Posted on Wednesday, Aug 5th 2015

Sramana Mitra: How does all this fit in the competitive landscape? Can you help me build an ecosystem map of where you sit?

Adam Wray: I’ll take a high-level map and break it down. It starts with the first two trends. The first trend in unstructured data was Hadoop. That trend was driven by the thought process that commodity hardware is cheap. Data, as a strategic enabler, is becoming critical. Hadoop became wildly popular over the last five years. You might even have heard the term data lake bounced around at times. That’s effectively the thought process of putting all your data in one central place.

What people are waking up to in the last two to three years is that it’s actually still expensive. I need to get business value out of it.

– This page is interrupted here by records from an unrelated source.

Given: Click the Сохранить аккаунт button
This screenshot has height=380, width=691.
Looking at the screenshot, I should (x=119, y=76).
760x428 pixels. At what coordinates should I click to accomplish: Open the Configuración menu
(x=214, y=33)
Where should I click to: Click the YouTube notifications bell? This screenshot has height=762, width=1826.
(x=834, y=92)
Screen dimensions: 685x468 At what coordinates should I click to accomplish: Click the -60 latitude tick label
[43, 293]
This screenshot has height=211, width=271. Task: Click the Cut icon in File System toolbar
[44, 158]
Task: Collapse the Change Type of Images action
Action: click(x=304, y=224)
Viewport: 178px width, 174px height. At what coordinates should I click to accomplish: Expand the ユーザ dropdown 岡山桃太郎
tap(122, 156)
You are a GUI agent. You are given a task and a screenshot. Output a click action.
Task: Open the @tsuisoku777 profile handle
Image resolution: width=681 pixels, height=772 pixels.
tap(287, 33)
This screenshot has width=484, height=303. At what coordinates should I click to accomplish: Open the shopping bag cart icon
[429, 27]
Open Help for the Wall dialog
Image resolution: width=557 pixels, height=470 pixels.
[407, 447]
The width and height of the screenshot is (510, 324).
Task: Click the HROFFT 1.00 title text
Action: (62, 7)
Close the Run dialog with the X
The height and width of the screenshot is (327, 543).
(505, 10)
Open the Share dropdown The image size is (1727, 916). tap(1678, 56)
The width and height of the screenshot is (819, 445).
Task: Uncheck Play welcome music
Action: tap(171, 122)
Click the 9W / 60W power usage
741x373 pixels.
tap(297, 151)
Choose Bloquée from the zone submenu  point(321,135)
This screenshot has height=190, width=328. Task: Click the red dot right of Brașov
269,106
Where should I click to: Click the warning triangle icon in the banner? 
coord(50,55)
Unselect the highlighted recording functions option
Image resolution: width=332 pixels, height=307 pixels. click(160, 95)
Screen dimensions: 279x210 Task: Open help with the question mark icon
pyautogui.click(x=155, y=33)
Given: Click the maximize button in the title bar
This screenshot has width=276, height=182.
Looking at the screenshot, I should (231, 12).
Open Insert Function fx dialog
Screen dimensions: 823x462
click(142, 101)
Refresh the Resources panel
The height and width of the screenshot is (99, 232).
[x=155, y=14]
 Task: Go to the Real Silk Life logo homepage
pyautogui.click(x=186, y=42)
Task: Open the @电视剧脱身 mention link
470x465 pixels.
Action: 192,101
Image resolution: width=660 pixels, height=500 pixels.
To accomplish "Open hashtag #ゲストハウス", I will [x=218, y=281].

Right now, the architecture is not designed to be real time but designed for post analysis. The challenge should be thought of from the perspective, “What is the business value you’re after?” Therefore, how can you have accessibility to that data in near real time such that you get to that value and apply it to your end user’s needs.

What NoSQL has sprouted up is the thought process of, “We expect the data to be distributed and we expect they’re going to have a real-time need set.” From the industry perspective, you’ll see that difference. By the way, both have a play. There are times when collection and post analysis is right. I’m just saying that we’re fixated on active workloads and I think our competitors are as well.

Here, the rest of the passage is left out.